Thursday, July 22, 1999 Published at 17:54 GMT 18:54 UK
Gold rush in space?
Two views of Eros, a prime chunk of real estate in outer space
By BBC News Online Science Editor Dr David Whitehouse
The most detailed study of an asteroid shows that it contains precious metals worth at least $20,000bn.
The data were collected last December by the Near Earth Asteroid Rendezvous (Near) spacecraft which passed close to the asteroid Eros.
It provided an unprecedented look at one of the mountains of rock that fly around the solar system.
The first conclusions from that encounter are now published the journal Science.
Over a thousand images of Eros were transmitted back to Earth that allowed scientists to estimate its size and mass. The results are startling.
Gold mine in space
Eros is believed to have been formed from the wreckage of a collision with a larger body. Its composition appears to be similar to the stony meteorites that frequently fall to Earth.
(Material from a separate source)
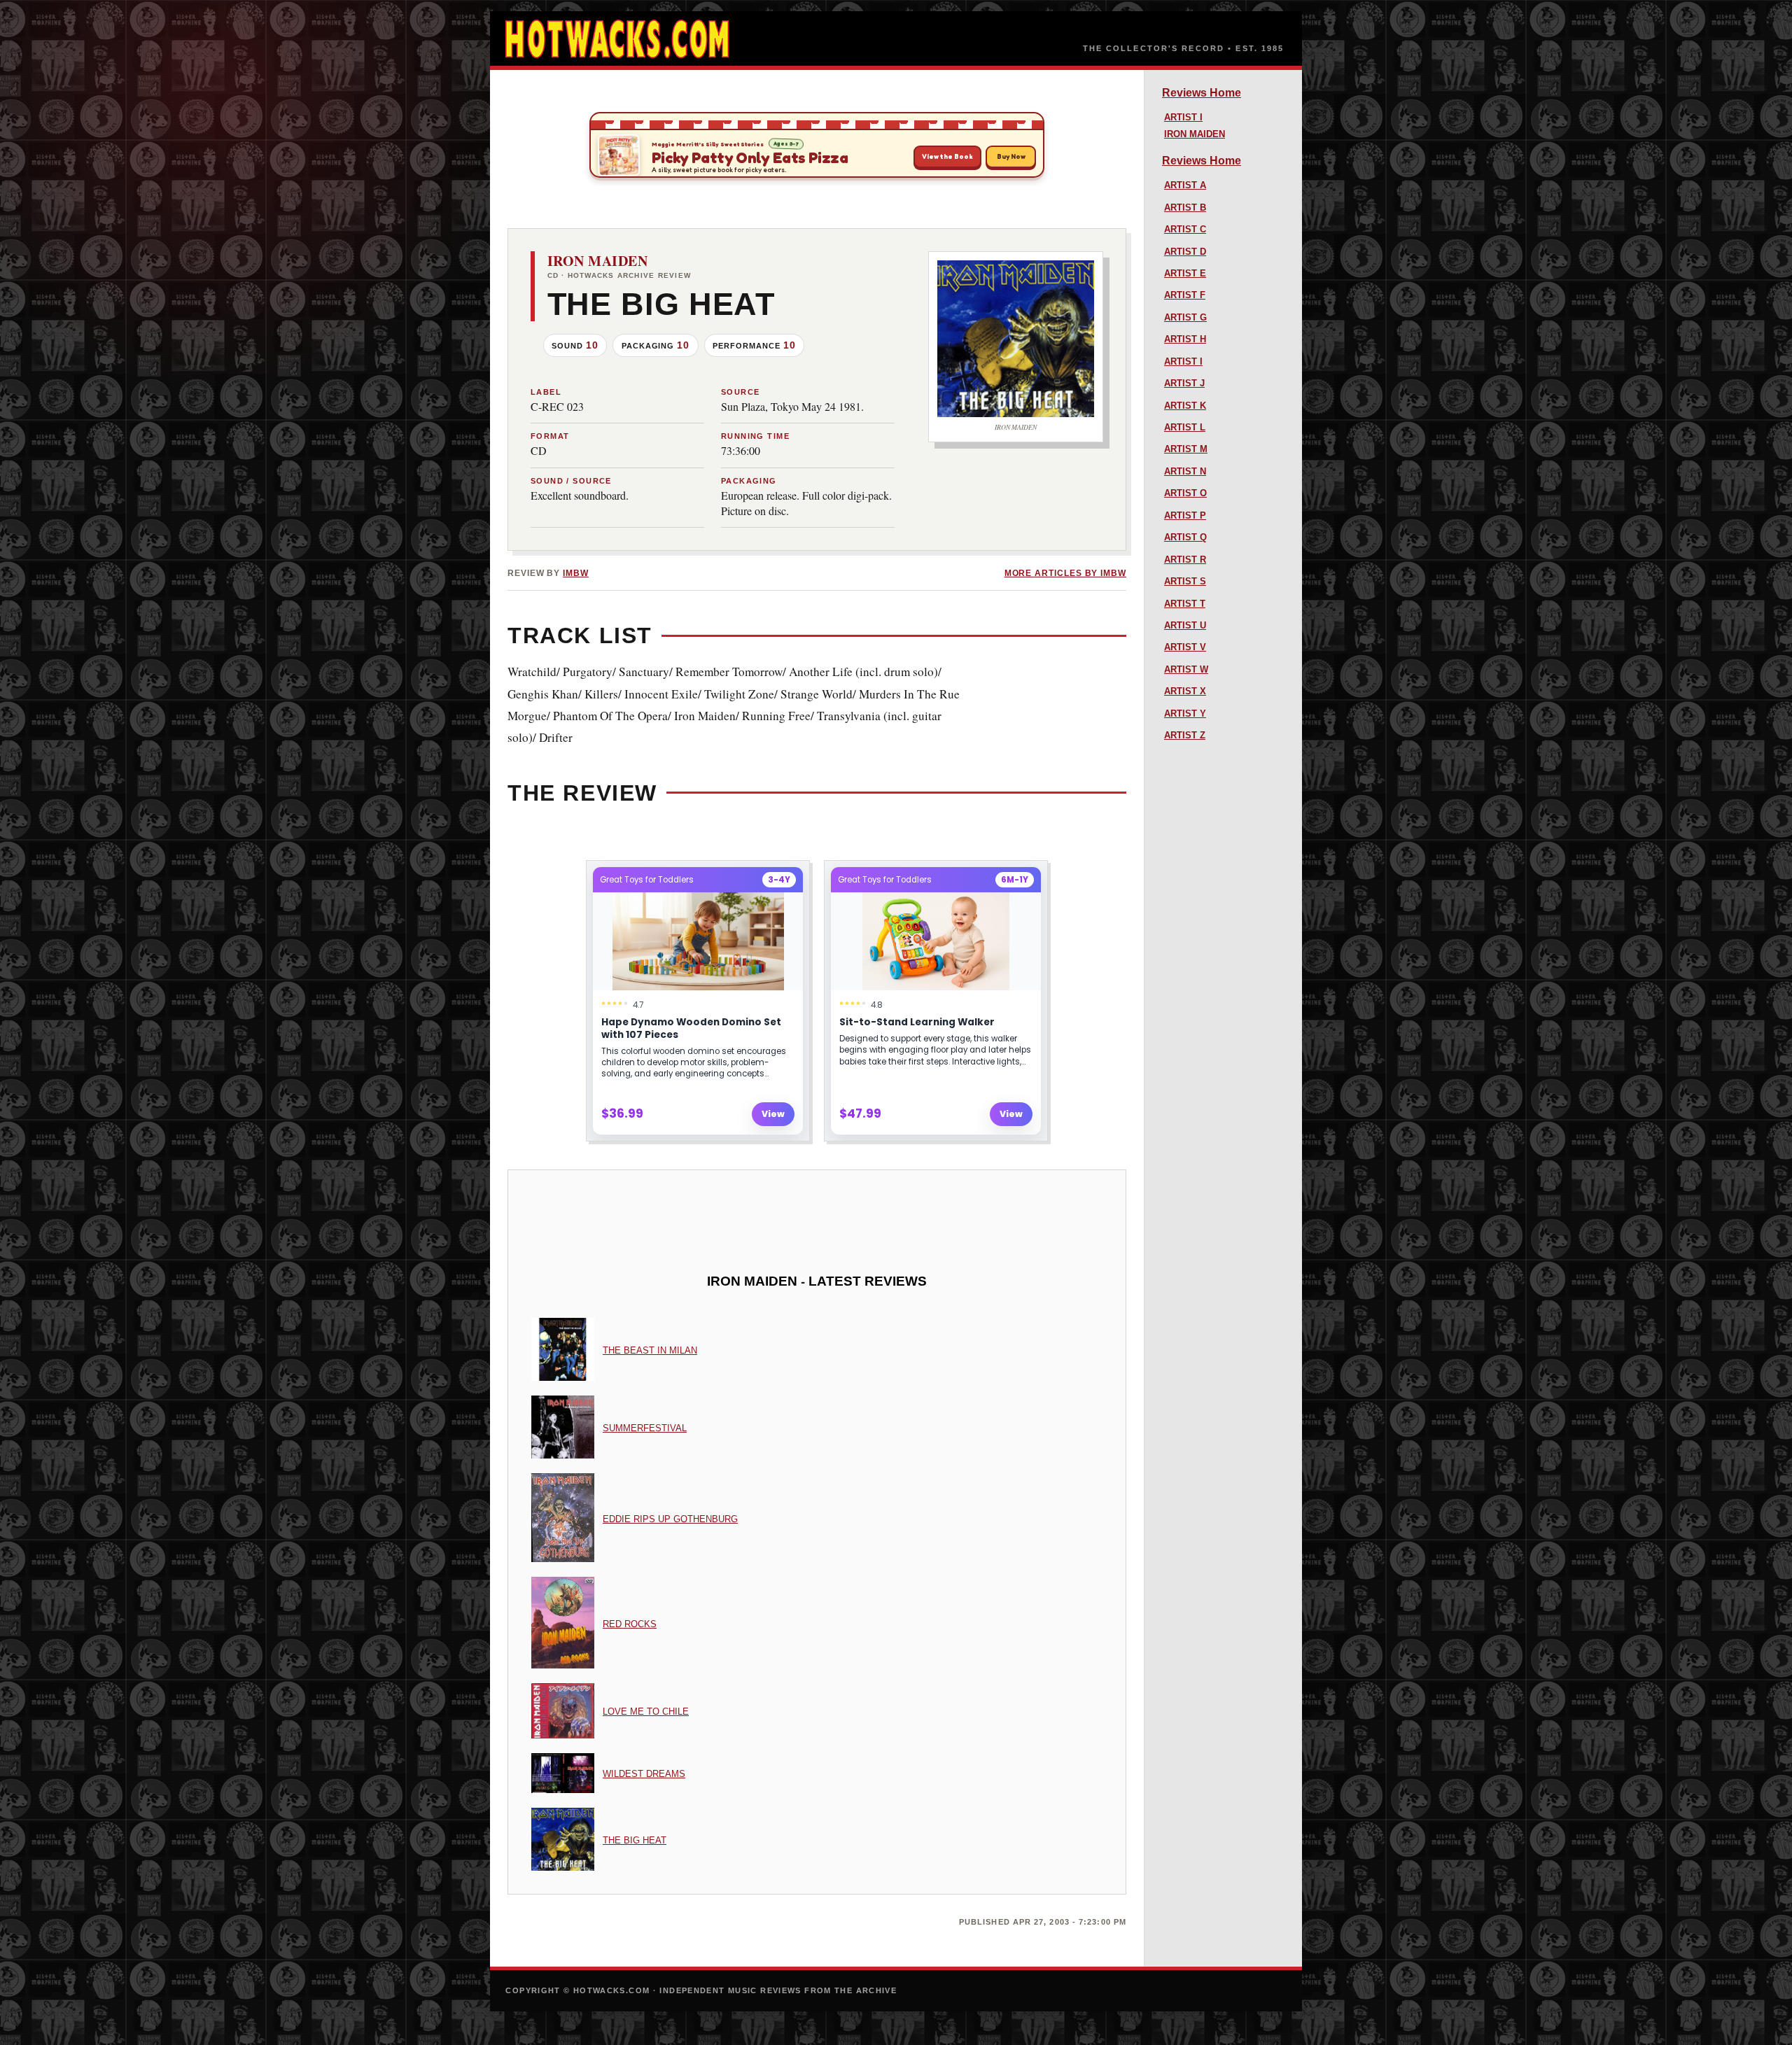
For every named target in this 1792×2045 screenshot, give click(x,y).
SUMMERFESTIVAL (645, 1428)
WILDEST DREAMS (644, 1774)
If Eros is typical of stony meteorites, then it contains about 3% metal. With the known abundance's of metals in meteorites, even a very cautious estimate suggests 20,000 million tonnes of aluminium along with similar amounts of gold, platinum and other rarer metals.
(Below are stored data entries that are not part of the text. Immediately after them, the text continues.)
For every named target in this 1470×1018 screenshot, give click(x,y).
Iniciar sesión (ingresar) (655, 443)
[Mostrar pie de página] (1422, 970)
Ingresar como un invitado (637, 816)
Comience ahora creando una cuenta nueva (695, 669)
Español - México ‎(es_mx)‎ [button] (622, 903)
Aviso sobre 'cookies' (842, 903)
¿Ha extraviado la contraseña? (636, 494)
That is just in one asteroid and not a very large one at that. There are thousands of asteroids out there.
How much is Eros worth? Today's trading price for gold is about $250 per ounce or about $9m per tonne.
It means the value of the gold in asteroid Eros is about $1,000bn. That is just the gold. Platinum is even more expensive, $350 per oz. Work it out yourself.
Since it contains a lot of rare elements and metals that are of use in the semiconductor industry for example, at today's prices Eros is worth more than $20,000bn.
But there are two problems with this analysis.
But in the week we celebrate the 30th anniversary of the first footprint on the Moon can we not contemplate mining what is just another big chunk of rock in space?
One way to get the metals back would be to mine them on Eros and send the refined iron back to Earth.
It takes about 2,000 calories to boil a gram of iron so the equivalent of between 20 to 200 thousand megatons of TNT would be needed to start liberating substantial quantities of iron from the asteroid.
But this energy could be obtained from the Sun.
If you wanted to mine only a section of Eros at a time then a huge solar energy collector - a sheet only a few kilometres in size - could collect enough energy from sunlight to power a smelting plant on the surface of Eros.
These are all "guesstimate" figures. But they serve to demonstrate just how plentiful are the resources of the Solar System, in terms of minerals, metals and energy, once we decide to go out and get them.
It shows how mining one fairly small asteroid like Eros would revolutionise the availability of many raw materials on Earth.
No one knows how much a robot mission to mine an asteroid would cost but I am willing to bet it would be the best return on an investment since Leonardo da Vinci bought a sketch pad or Paul McCartney a guitar.